#### The exercise
Where in the material below does the word "pixels" appear? Copy out every line that contains it.

#### Data for this task
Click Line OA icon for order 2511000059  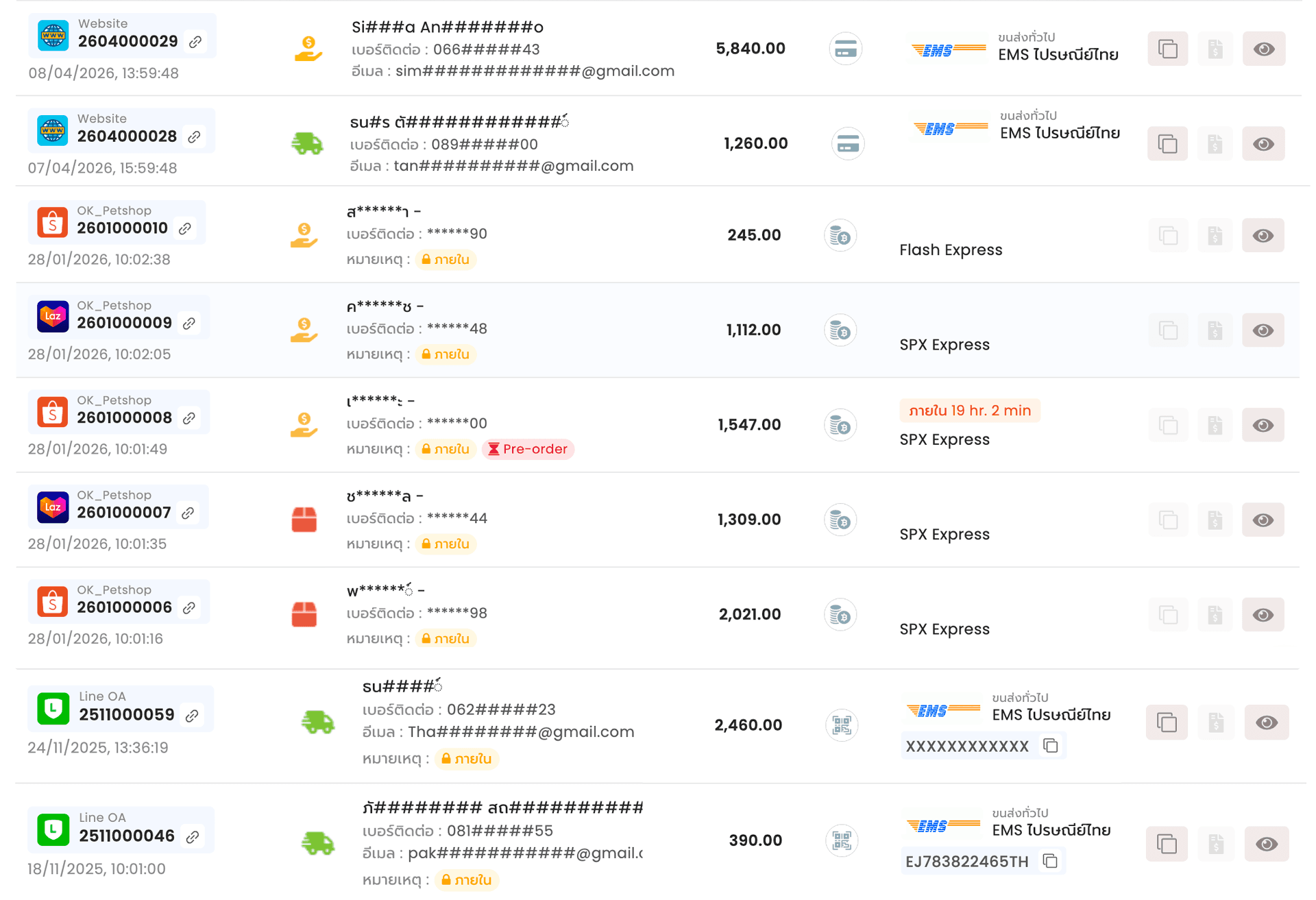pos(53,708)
* * *
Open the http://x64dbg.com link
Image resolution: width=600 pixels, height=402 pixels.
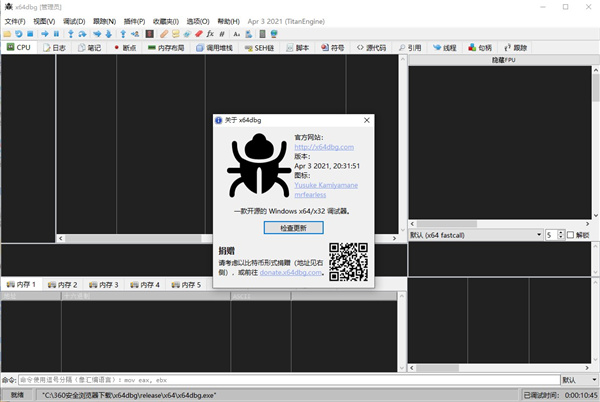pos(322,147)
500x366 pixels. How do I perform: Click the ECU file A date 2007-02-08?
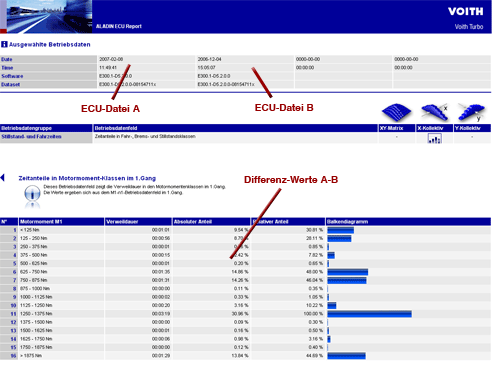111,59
==
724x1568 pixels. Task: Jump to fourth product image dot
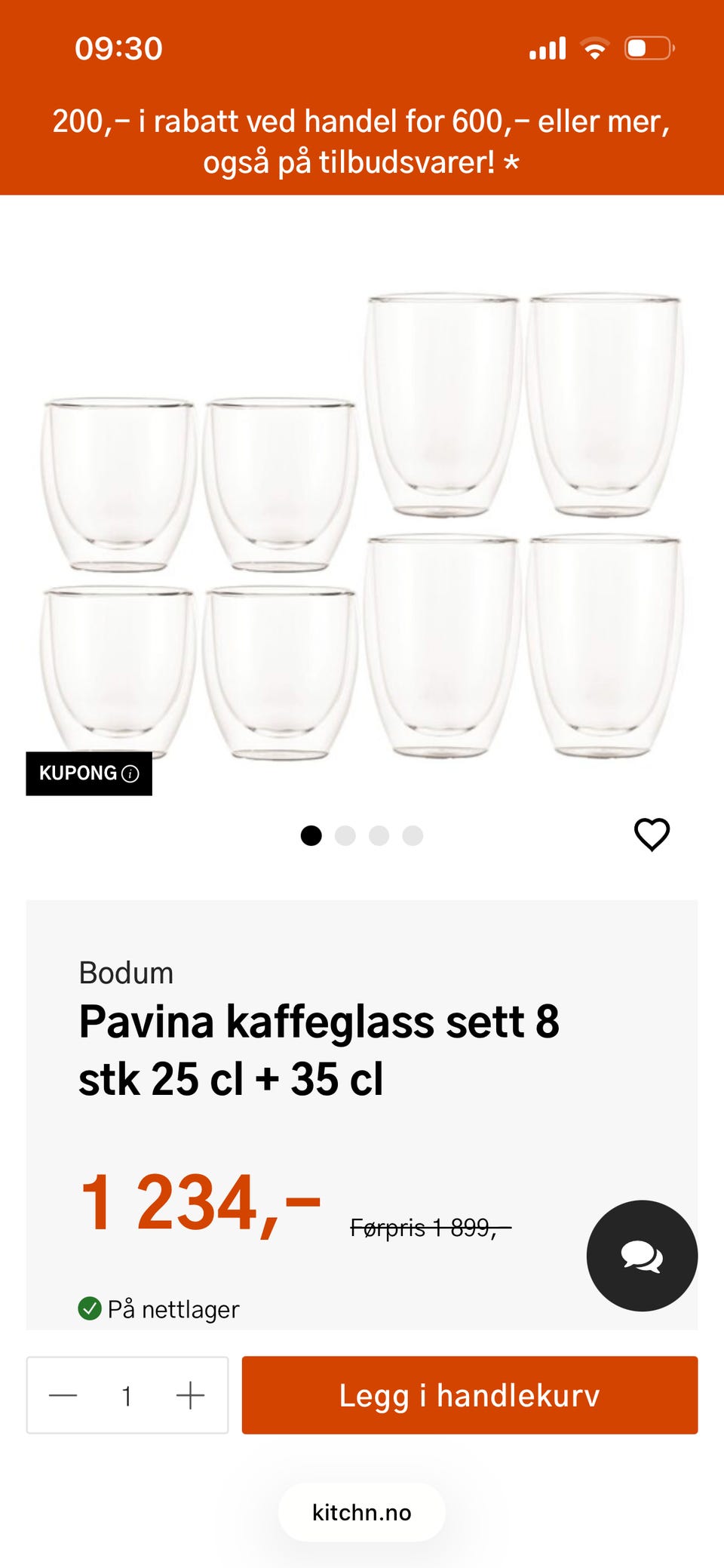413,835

#### Task answer
Image resolution: width=600 pixels, height=402 pixels.
500x366 pixels. How do I perform: Click the ECU file A date 2007-02-08?
724x1568 pixels. Task: Jump to fourth product image dot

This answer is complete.